Sonra benim taraf; Maraş, Göksun. Herkes ordaydı bir kere. Sevdiğim, özlediğim bi sürü kişi... En başta mini mini ananem vardı ki o başlı başına yeter zaten. Hal böyle olunca biz de it ayağı yemiş gibi gezdik köy köy. Kuzutepe, Saraycık, Karahmet, ve favorim Fındık'da fink attık. ( Fındık gibi bir hobbit köyünün barajın suları altında kalacak olması ne kadar üzücü..) Bir sürü ama bir sürü bayram ziyareti yaptık, bir sürü gelen giden oldu. Hepsiyle daha da bi şenlendim ben. Ramazan'dan çıkmış olmanın verdiği gazla her gece bir düğün olunca biz de birine iştrak etmeden olmazdı tabi. İyi ki de gitmişiz, bi sürü tanıdıkla karşılaştık, gecenin bi saatine kadar sohbet muhabbetin tadına doyamadık. Kuzutepe'de davetlere gittik, bahçelerinde 14 tane doğuran köpeğin yavrularının kaçırdığı ayakkabılarımızı aradık.. :) Göksun'da bir eksiğimiz ateş başında mısırdı, bir de orda olamayanlar; asker Halukum, Alamancı Özgem ve diğerleri... Sevgili kapağa da içimi döktükten sonra ayrıldık Göksun'dan. Seneye de herkesi, her şeyi bıraktığım gibi bulmak için dua ettim yolda.

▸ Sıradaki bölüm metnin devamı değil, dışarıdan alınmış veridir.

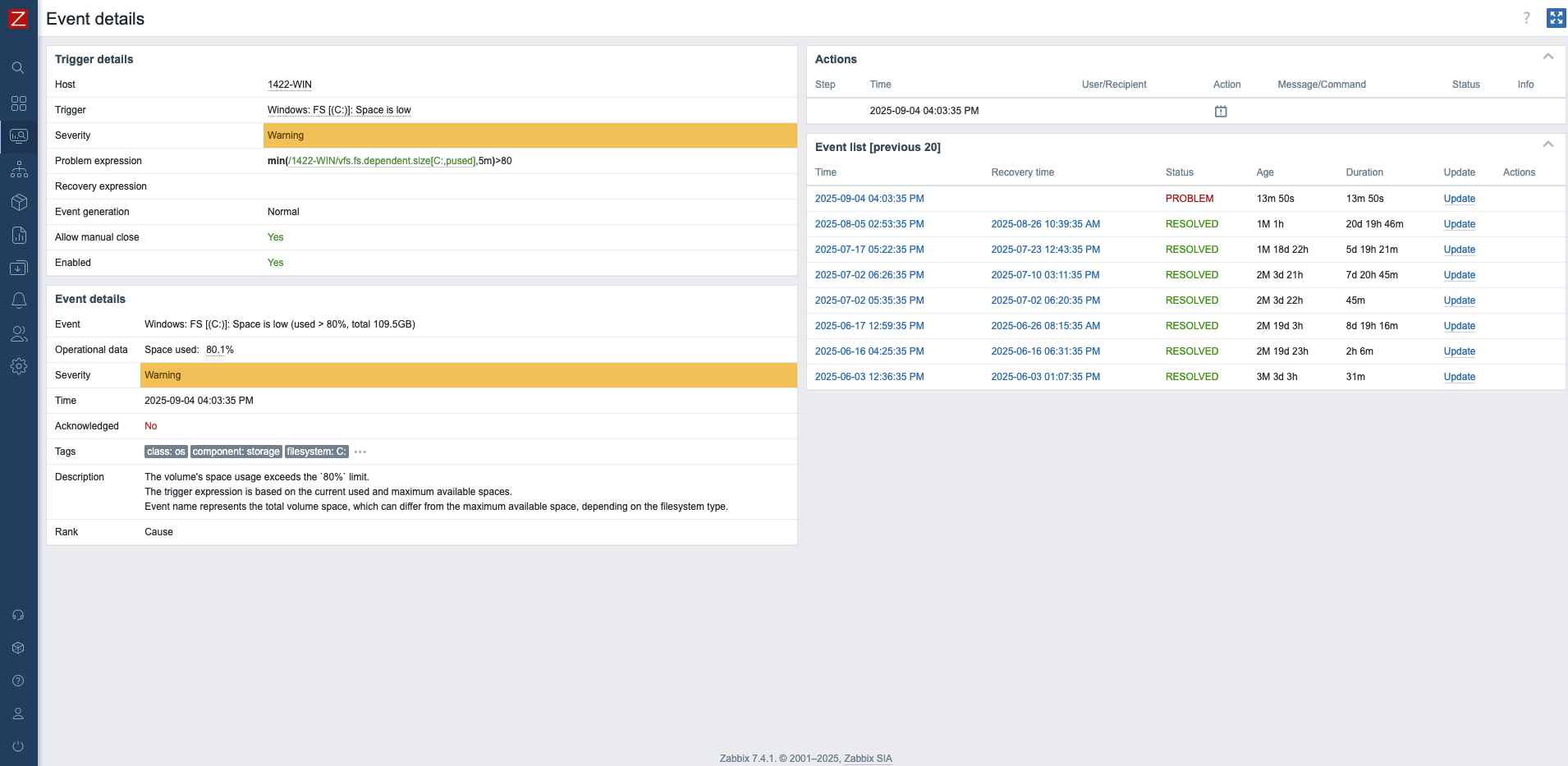Open the Reports sidebar icon
Image resolution: width=1568 pixels, height=766 pixels.
click(18, 236)
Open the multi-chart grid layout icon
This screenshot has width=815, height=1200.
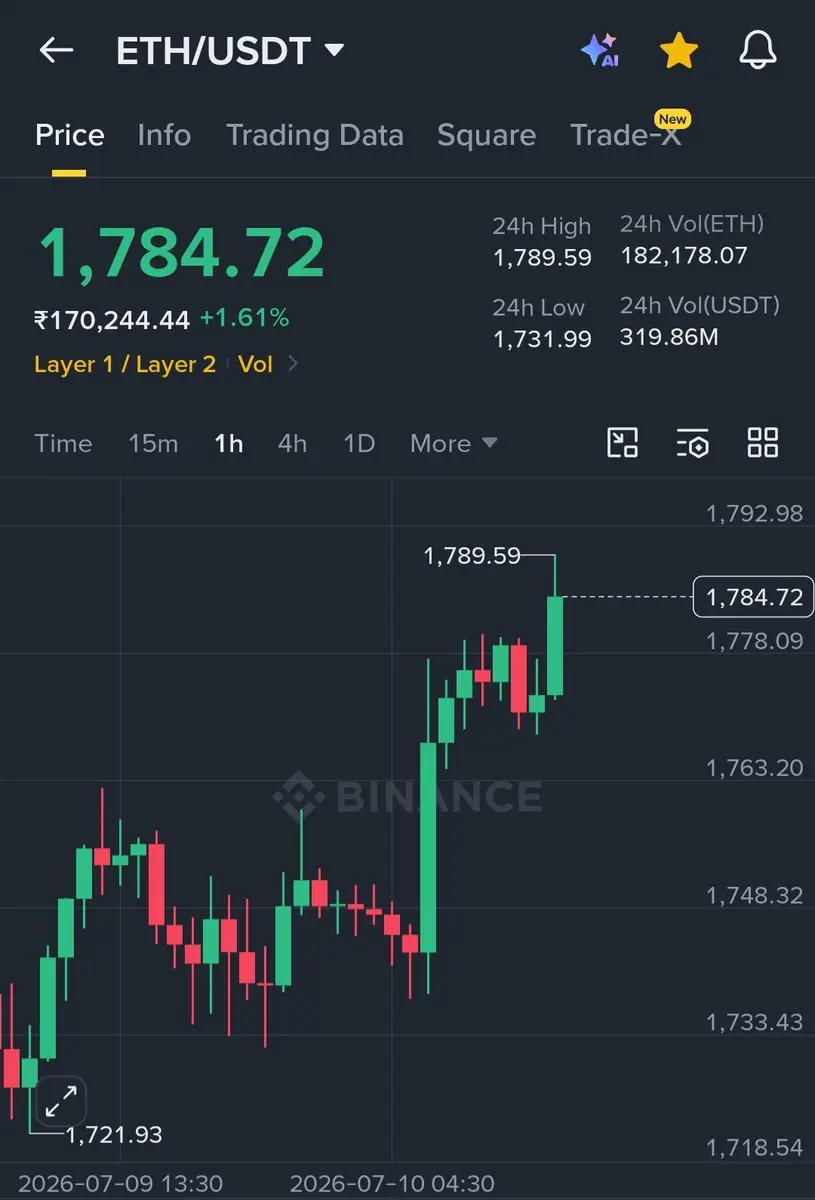(x=763, y=442)
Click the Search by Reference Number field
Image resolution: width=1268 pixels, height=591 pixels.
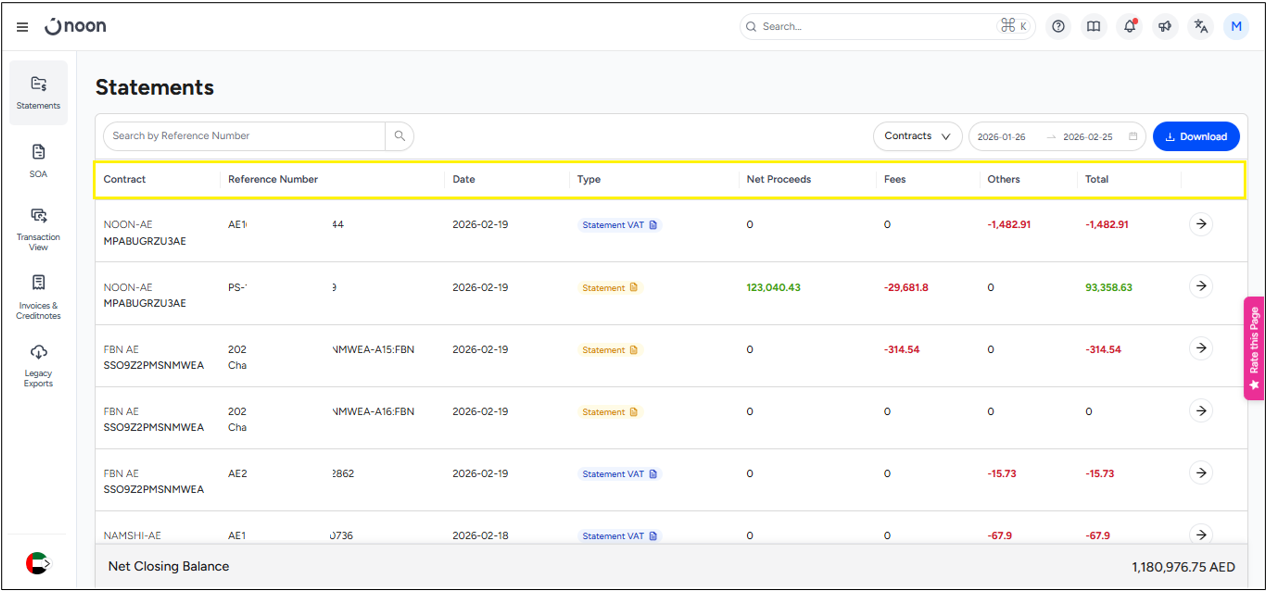tap(245, 136)

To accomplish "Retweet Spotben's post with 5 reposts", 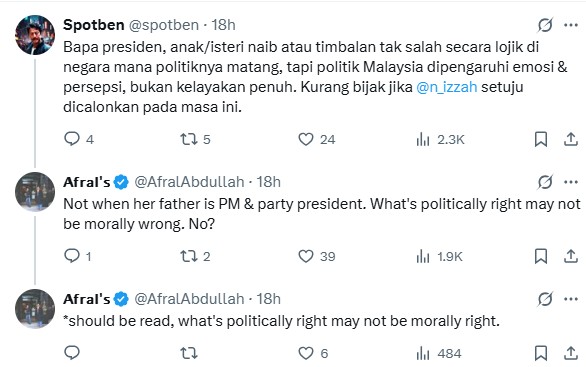I will [x=189, y=139].
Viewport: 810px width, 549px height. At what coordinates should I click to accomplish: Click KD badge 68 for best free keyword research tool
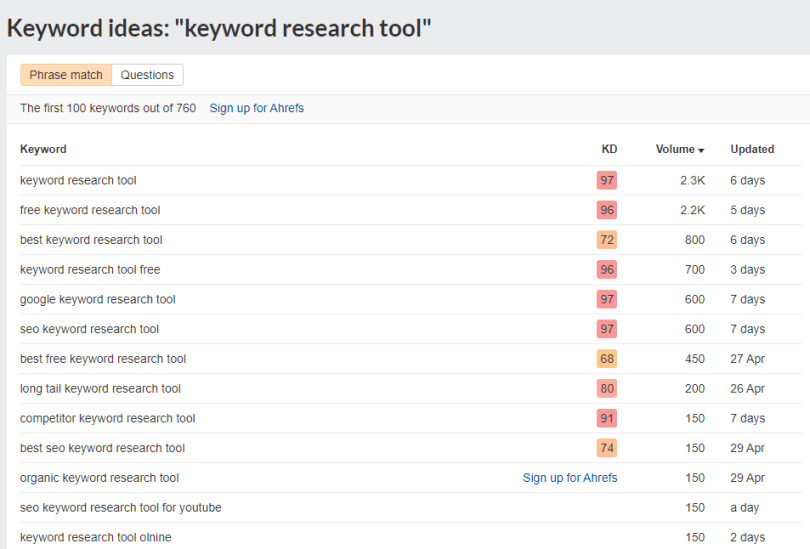tap(607, 359)
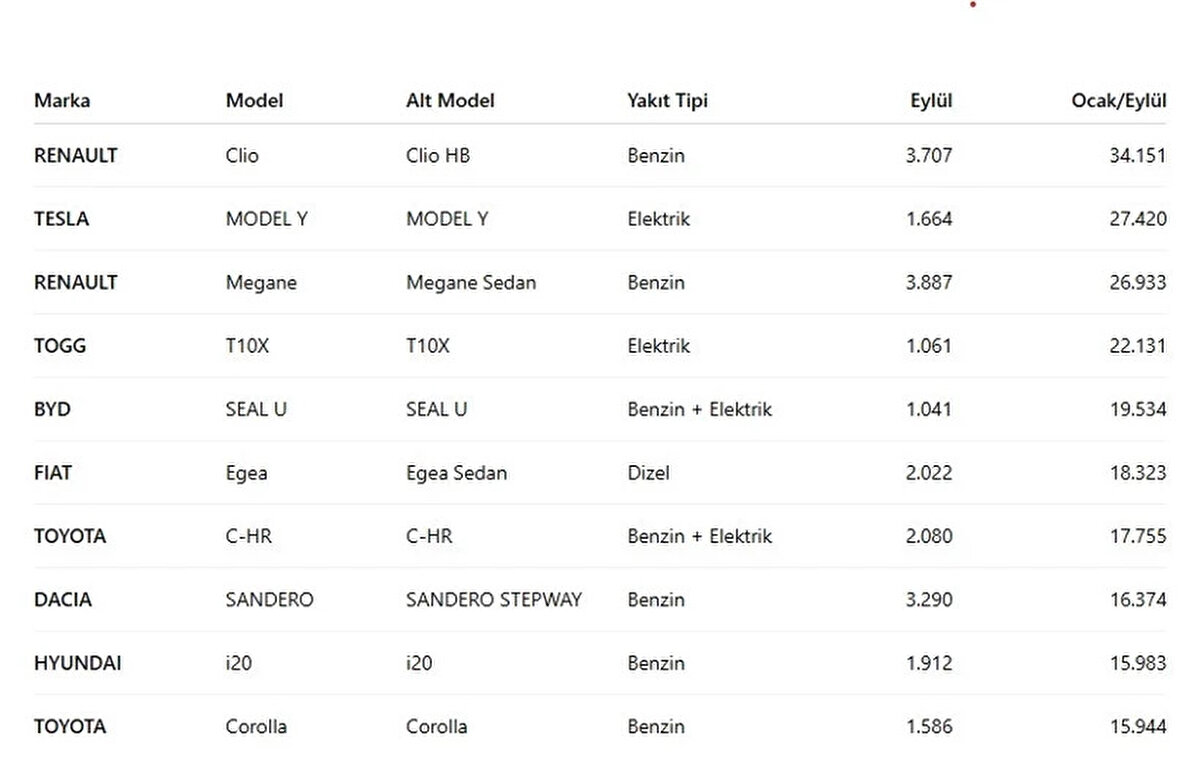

Ben bu bayramı çok sevdim, çok mutlu oldum. Köy havası, köy insanı çok iyi geldi. Artık bayramlar yaza rastlıyor zaten, köyler de cıvıl cıvıl olur o vakitlerde. Bize de yol yapmak düşer sadece.. :)

6 yorum:

daryal dedi ki...

Setoşcum bu gezi pek enerjilendirmiş seni :) Okurken coşkunu avlıyor insan. Biz de sebeplenmek isteriz bu coşkudan bir ara ;)

Unknown dedi ki...

yaradı gerçekten derya.
sen de papatyaların arasından pek güzel bakıyosun beybi.. :)

drops of jupiter dedi ki...

anaaa, of nasıl içim gitti :(

Unknown dedi ki...

birlikte gideriz inşallah canım.

Adsız dedi ki...

Biz de bayramda Buyukcamurlu da idik, (ben ilk defa gidiyordum), Buyukcamurlu festivali cok guzeldi, dugunler, Buyukcamurlu'ya Tahirbey'den gelin almaya geldiler, butun koyde herhalde girip bayramlasmadigimiz ev kalmadi, hepsi akraba, heralde 500 kisi ile sarilip bayramlastim, bir aksam serefime ates basinda misir bilem yapildi :) Sevgiler, selamlar, -Nejan

Unknown dedi ki...

Goksun bu tip şeylerin hala devam ettiği yerlerden. O nedenle daha bir seviyorum oraları. Ama sen bizden şanslıymışsın Nejan. Biz pişirmek için mısır bulamadık. Mevsimi geçmiş brazcık, sizinkiler nasıl bulmuşsa, çok kıymetliymişsin demek ki.. :)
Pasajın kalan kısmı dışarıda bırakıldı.